2. Andy Reid-Donovan McNabb (Philadelphia): I know. If I were in Philly, I’d be tied to a lamp post for this. The Eagles haven’t won a Super Bowl, and ultimately that’s how many define things. But they have been to five NFC title games (winning one) in a span of eight seasons, despite good but not great talent — certainly not on the offensive side of the ball. They’ve also endured despite working among arguably the most demanding/lunatic fan bases in the league.
3. Mike Tomlin-Ben Roethlisberger (Pittsburgh): I balked at this initially. Tomlin inherited a great team and Roethlisberger is not a statistically great QB. But both have proven they know how to win.

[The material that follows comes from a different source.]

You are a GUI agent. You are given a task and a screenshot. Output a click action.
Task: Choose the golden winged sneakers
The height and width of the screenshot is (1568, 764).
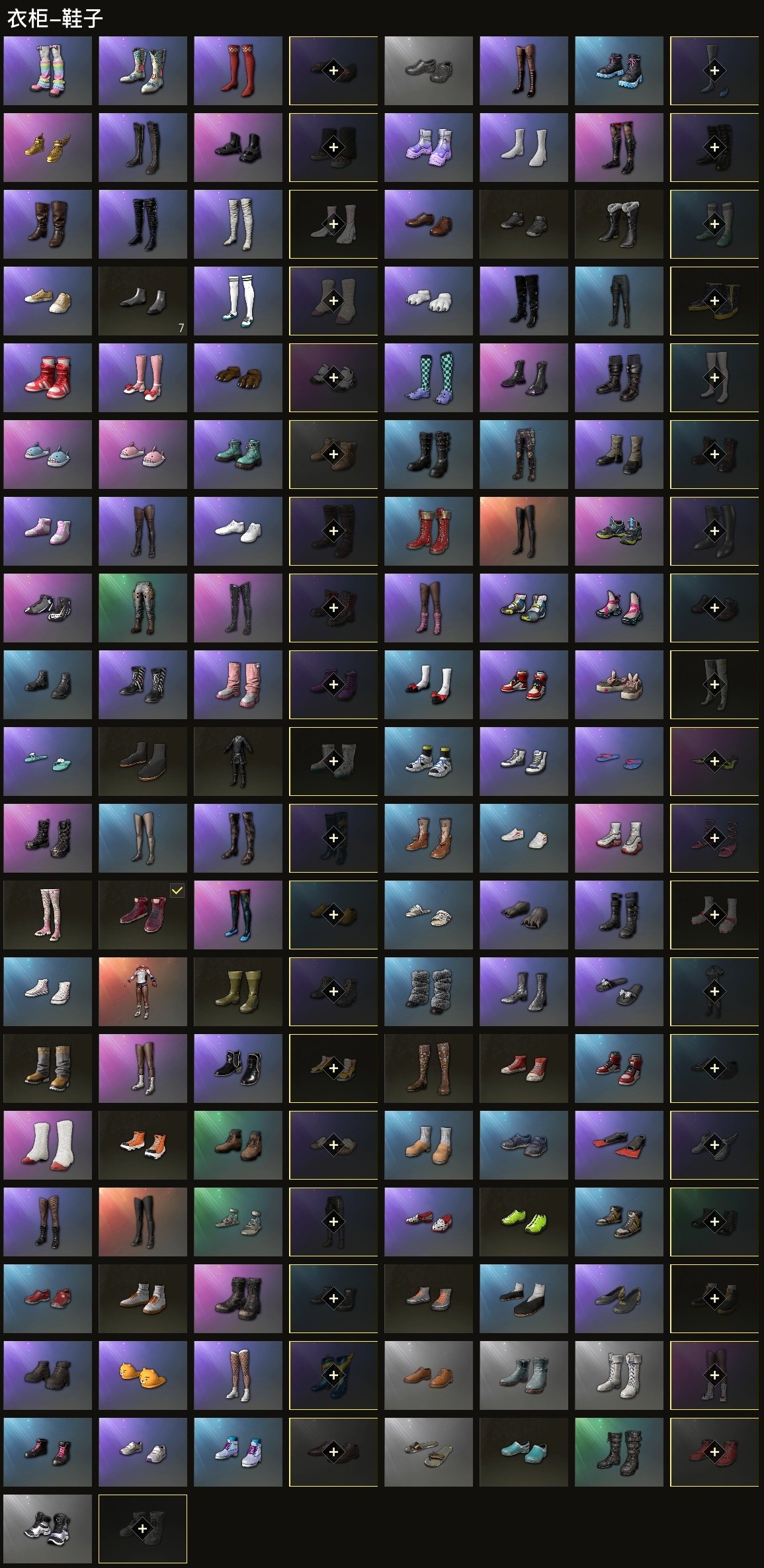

They won a Super Bowl in their second season. Players follow them. Chances are, they will follow them to more titles before they’re done.
4. Tom Coughlin-Eli Manning (N.Y. Giants): Again, the younger Manning’s statistical greatness can be debated. But he already has won a title. He wins games on the road (as in Dallas the other night) and he certainly works in concert with his coach. Coughlin has had the greatest career turnaround among NFL coaches since, well, Belichick.
5. Mike Smith-Matt Ryan (Falcons): Yes, it’s early. It has been only 18 regular season games. But both are off the charts in terms of commanding respect from others in the locker room, and it has been that way from the time they first stepped into Flowery Branch. Both took over in difficult circumstances, and we don’t need to detail that anymore. But expect Smith and Ryan to be staples of this organization for several seasons.
The rest of the top 10, in brief:
6. Jim Caldwell-Peyton Manning (Indianapolis): The quarterback elevates a still unproven head coach.
7. Ken Whisenhunt-Kurt Warner (Arizona): Warner wasn’t supposed to be starter. That says something.
8. John Harbaugh-Joe Flacco (Baltimore): Some might debate whether they deserve to be ranked at least as high as Smith and Ryan. The difference is, the Ravens have had one of the NFL’s most dominating defenses and players (Ray Lewis), so Harbaugh and Flacco had an advantage.
9. Sean Payton-Drew Brees (New Orleans): Now they just need to win when it matters.
10. Vacant: After thinking about it, nobody else is worthy of being 10th. It’s too early for Rex Ryan-Mark Sanchez (N.Y. Jets), and the results are either too mixed or half the pairing is deficient with some of the others: Mike McCarthy-Aaron Rogers (Green Bay), Norv Turner-Phillip Rivers, Jeff Fisher-Anybody (Tennessee), Wade Phillips-T0ny Romo (Dallas).
Your thoughts? Would you rank Smith-Ryan higher or lower?